Google has many listings about the oddities in our language. When I was younger I wouldn’t have even noticed this phenomenon.  Here’s an example of words with opposite meanings, in certain cases, coming to mean the same thing.  I couldn’t find the reason this may have occurred. For example, I couldn’t find a satisfactory answer explaining the reason “coming” and ”going” have been used to mean exactly the same thing.  When asked how things are going, I’ve heard some people say, “They’re coming along fine.” I’ve also heard people answer the same question or  “How are things coming?” by saying,   “Everything is going along fine.”

I found an interesting blog written by a linguist from the UK, who calls herself LynneGuist. Her actual name is M Lynne Murphy. She’s a Senior Lecturer in Linguistics and English Language at the University of Sussex. She finds lots of oddities in the English Language. She talks about interesting British and American differences in the use of certain expressions. For example, In England one would say, “it’s down to you” to mean ‘it’s your responsibility to do that’, whereas an America one would say “it’s up to you” to mean the same thing!

What am I getting from all this?  When I was younger it seemed as though my friends and I often took the meanings of words to be sacrosanct.  Now, I’m noticing that absolute opposites are, sometimes, used do mean the same thing.  What this is doing for me is opening my mind to the possibility that things, possibly even historical events, etc didn’t happen the way we think they did – because the words describing what happened may have had different meanings when the scribe or historian was writing about an event.

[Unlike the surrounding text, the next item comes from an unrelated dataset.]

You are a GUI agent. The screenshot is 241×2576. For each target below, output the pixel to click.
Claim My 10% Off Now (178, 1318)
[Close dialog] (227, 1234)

When I was a kid my teachers seemed to regard historical writings as using words to mean what a dictionary said they meant.  Now, I “get” that what was written about an historical event is not only just someone’s (or some group’s) view of what happened – it could have happened differently than we’ll interpret it as having happened because the words themselves were used differently.  It doesn’t mean the translation is “bad”. It just means it’s different that we think it is. Words may be used that were also used at the time of the event; but these words didn’t have the same meaning when the event occured as they do now. So, we may be interpreting the events wrongly. I’m sure that humans tried to create words that described the things, they were created to represent, as accurately as possible. However, humans made the words up and we shouldn’t get too hung up on words when we’re trying to interpret communications we get.

Can you think of any opposite words that can be used to mean the same thing?